What gets in the way aside from ridiculous tv, work and other aspects of life? The library for one. I may stop by and come home with one or several books that have due dates. DUE DATES. One must read those first and by definition defer the books in the house. For two (why doesn’t anyone say that?): ebooks. When the physical books began to outgrow the physical space, I turned to ebooks. No one can really see how many books live there. Nor do they know that with Bookbub and other services, they can be purchased for so cheap sometimes.. so cheap. No barrier whatsoever to purchase. No clutter to ruin your feng shui. Just mental clutter because I know they are there and I know I haven’t read them. The pressure!
About a year ago, I decided to take charge of the situation. I went around the house and typed the name of every book I have not read into a spreadsheet. I added to it all the books from my Amazon wishlist. Now I have a real TBR: To Be Read list. I put all the books into priority 1, 2, or 3. I categorized them by fiction, non-fiction, self, and for work. I gave myself a system. One book of each category at a time. Keep track of the priorities. If I decide to read the latest buzz book, I have to change the priority of another book. I force myself to acknowledge that trade off.

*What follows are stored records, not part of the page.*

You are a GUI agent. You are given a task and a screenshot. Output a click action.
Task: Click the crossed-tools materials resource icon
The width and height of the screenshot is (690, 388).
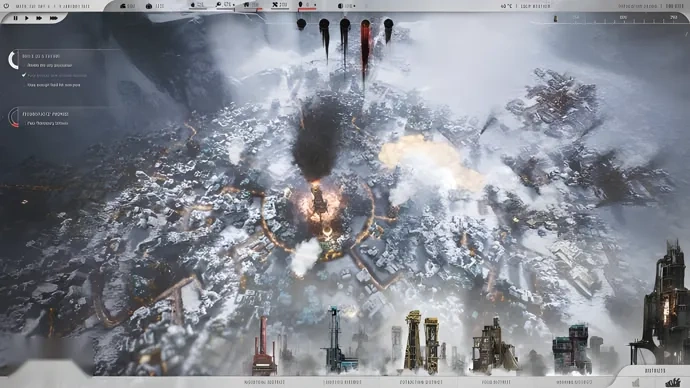point(275,5)
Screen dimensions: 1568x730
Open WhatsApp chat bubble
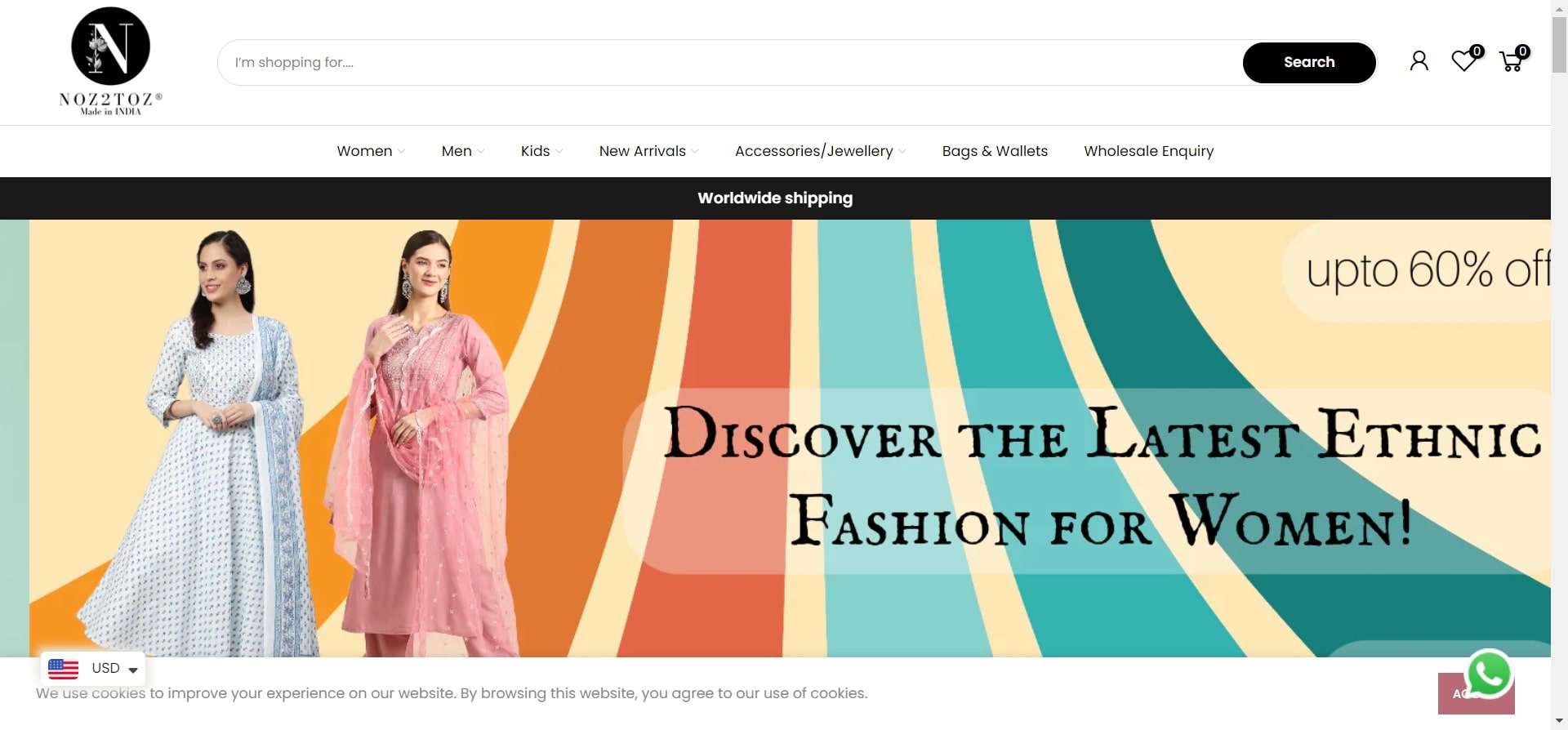[1489, 674]
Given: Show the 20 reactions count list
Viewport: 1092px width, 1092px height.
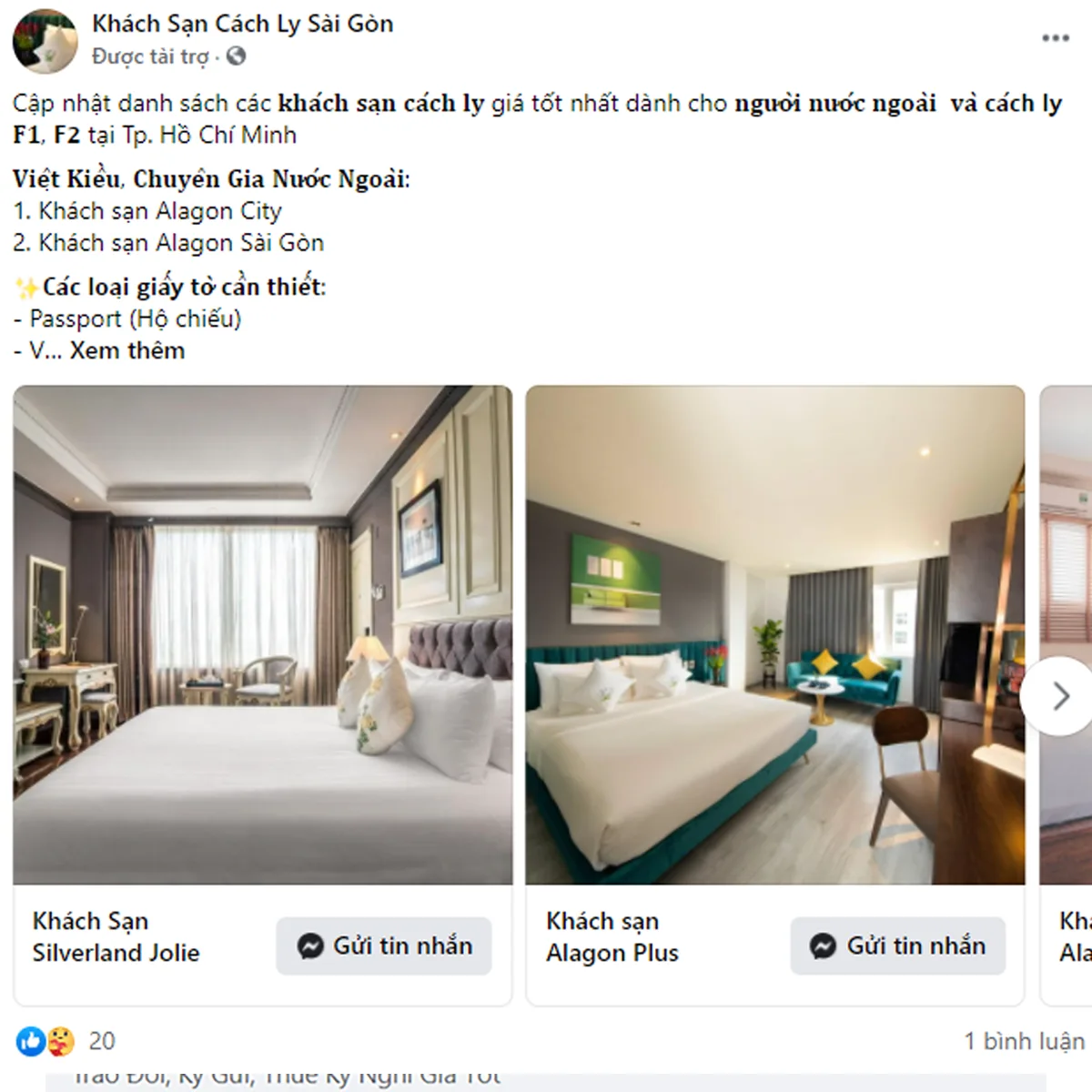Looking at the screenshot, I should [x=102, y=1041].
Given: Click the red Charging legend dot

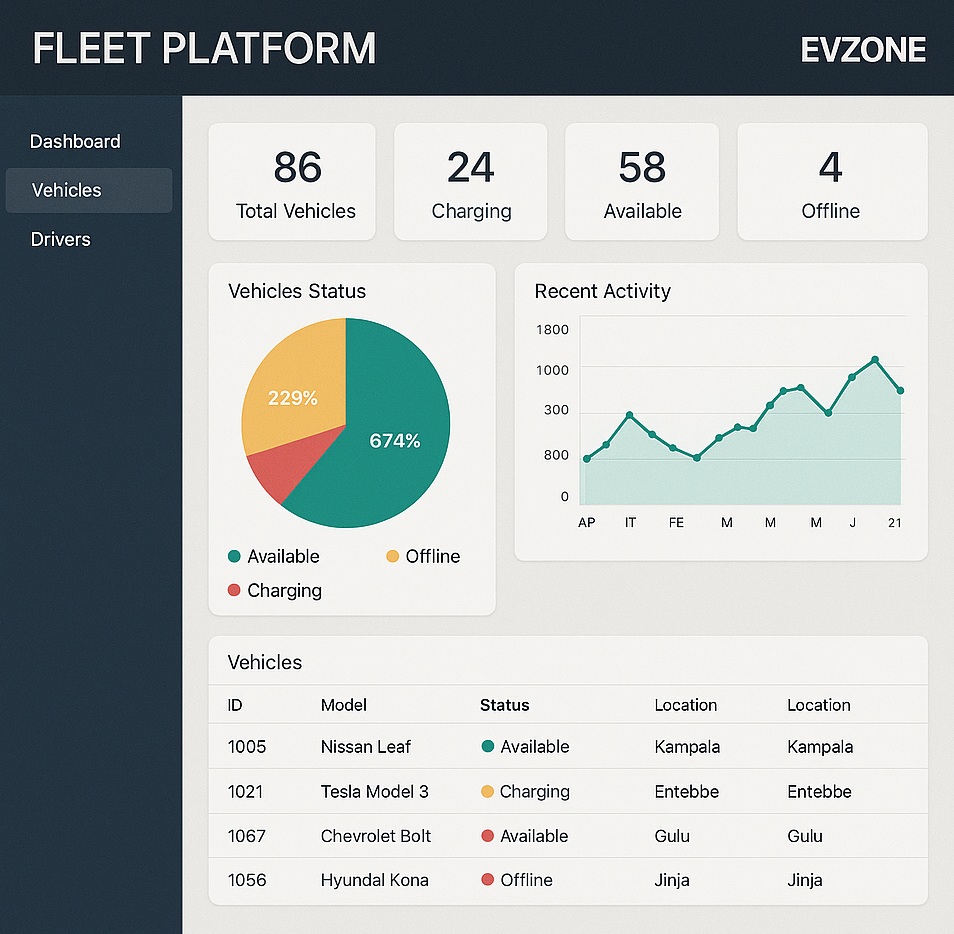Looking at the screenshot, I should coord(235,590).
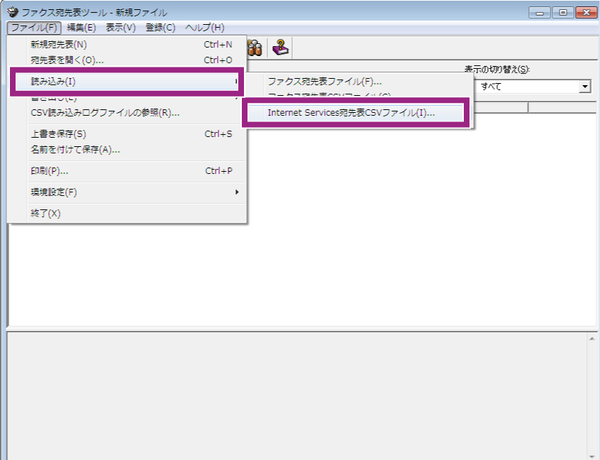Open the 表示(V) menu
600x460 pixels.
tap(121, 27)
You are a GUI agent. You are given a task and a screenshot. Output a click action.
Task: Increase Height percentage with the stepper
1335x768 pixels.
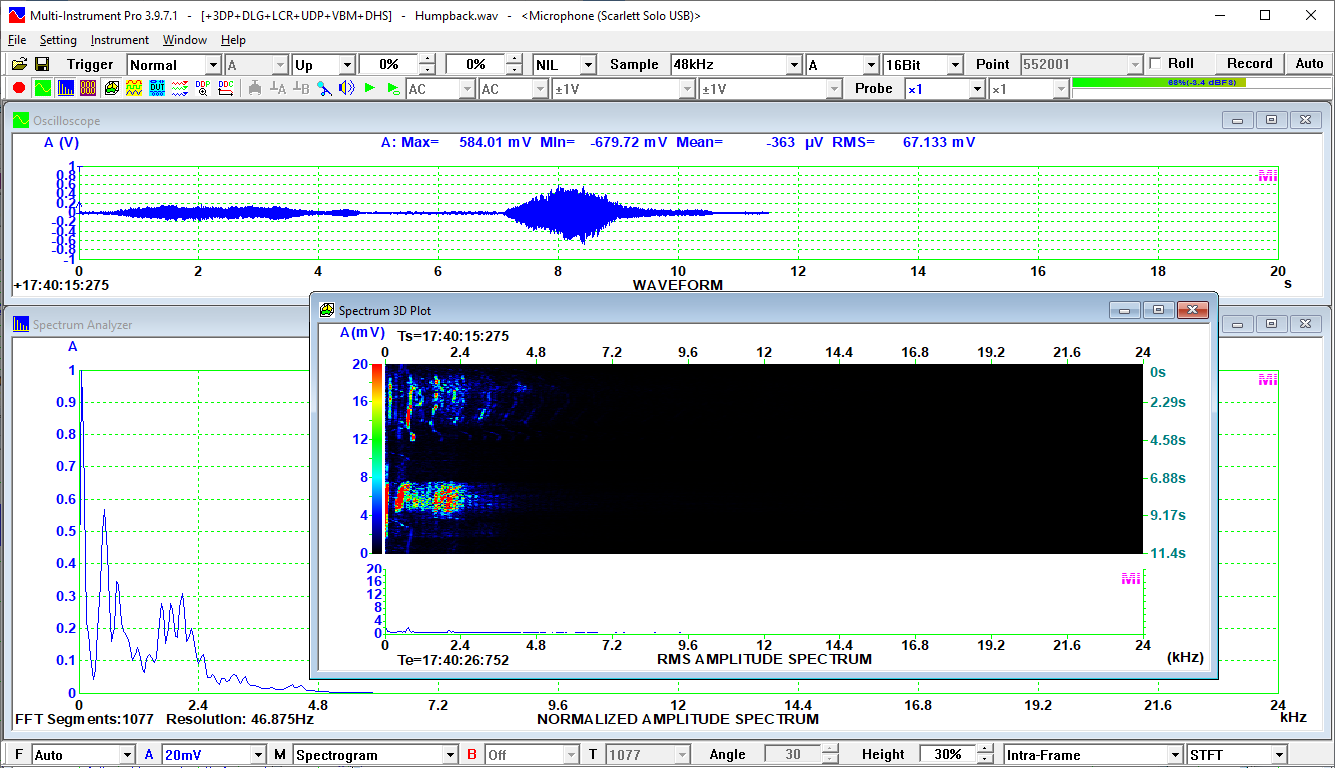coord(985,749)
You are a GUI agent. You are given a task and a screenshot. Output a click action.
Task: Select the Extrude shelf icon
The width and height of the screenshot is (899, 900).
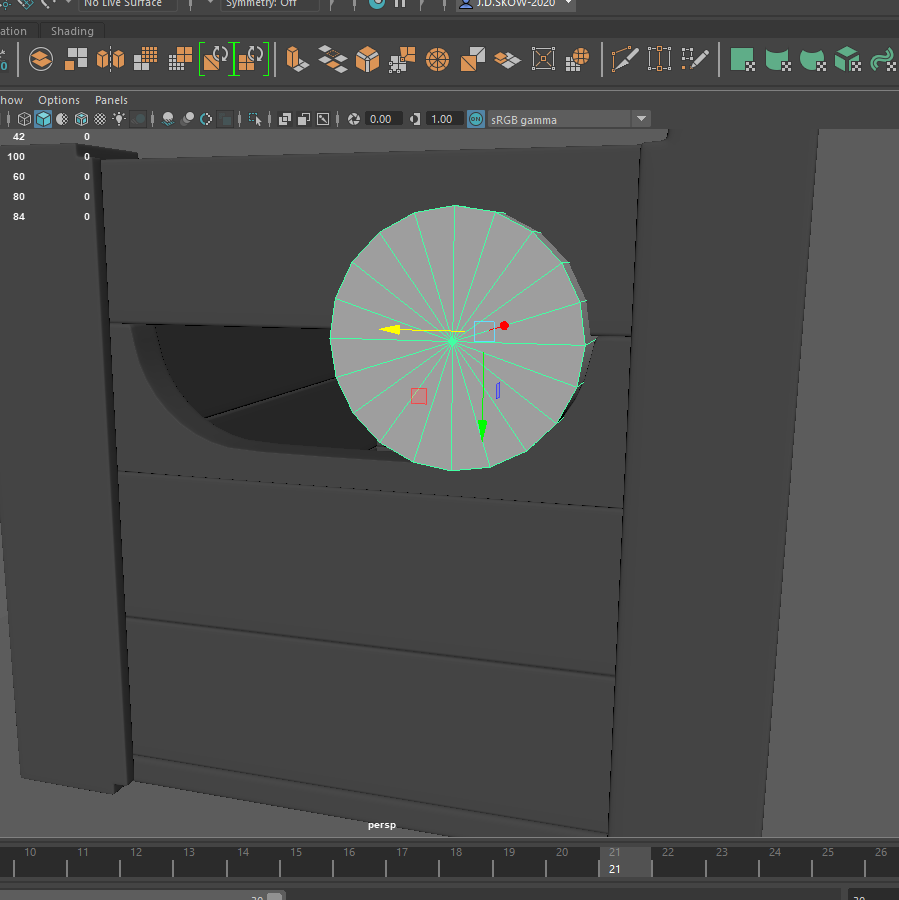click(x=297, y=59)
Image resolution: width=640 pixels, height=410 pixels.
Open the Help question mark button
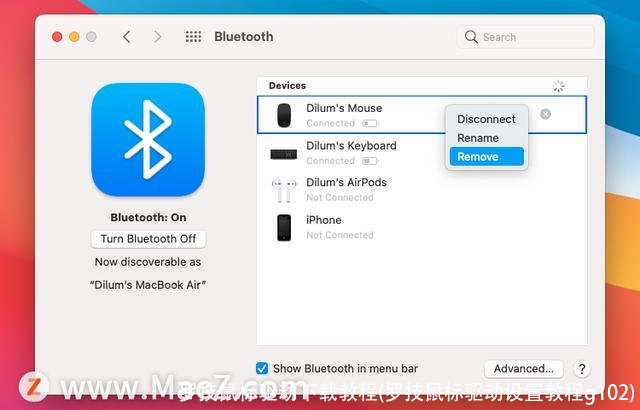tap(582, 369)
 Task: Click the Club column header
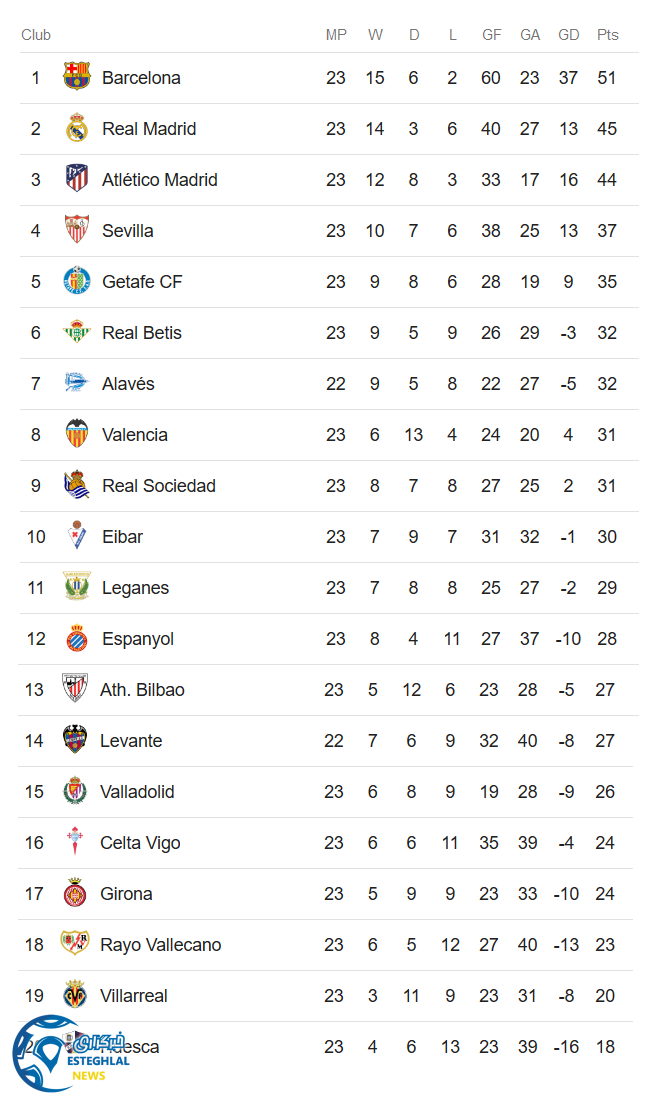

I HATE all of this. How disturbing is it to find a book you really want to read listed at #17 and for the life of you you can’t put it in front of 1 – 16 either. I hate it. The only solution is to read more. MORE. How can I find time to read more? Where will it come from? What could my strategies be? How does deciding to write more on this blog help with that cause? Because it holds me accountable. I’m putting it out there. I have a book addiction and I need help with my chosen strategy which is to read more of the books.
I know I need to face facts. I am never going to read all the books. It’s not possible to read all the books. But I need to read all the books before I die. I must, I simply must. And perhaps that is part of the problem. If I put off reading the books, maybe I’ll just never die. But I know that isn’t true and meanwhile I’m missing out on all the books I could be reading. Start the sanity!
None of this explains why I’m writing this blog. I’m writing it because I need to express myself about my addiction and I’ve found no support groups. I know there must be others and I can’t hold it in anymore. I need to let my book freak flag fly. Don’t tell me I should purge, don’t tell me about the “life changing magic of tidying up”** and that I should purge some of these books. I can always buy them again. The library will provide them for me. I don’t care. I love them. They bring me joy, Marie Kondo, they bring me joy. Ok, that they are all over the place and I haven’t read them makes me really crazy. The only solution is to find more time to read, yes? Support group of the internet, tell me yes, give me suggestions! Do I need to win the lottery so I have more time to read? Do I?
** Note: I am messy and a collector of an amazing amount of crap. I believe Marie Kondo is on to something. I feel SO much better with less clutter. I have no idea why I cling to things that I might use someday. I agree, I agree, I agree! Just not about my books. I will read them one day, then pass them on, that or die when a pile of them falls on me (similar to Homer & Langley by E.L. Doctorow, a book I am surprised to tell you I do not own).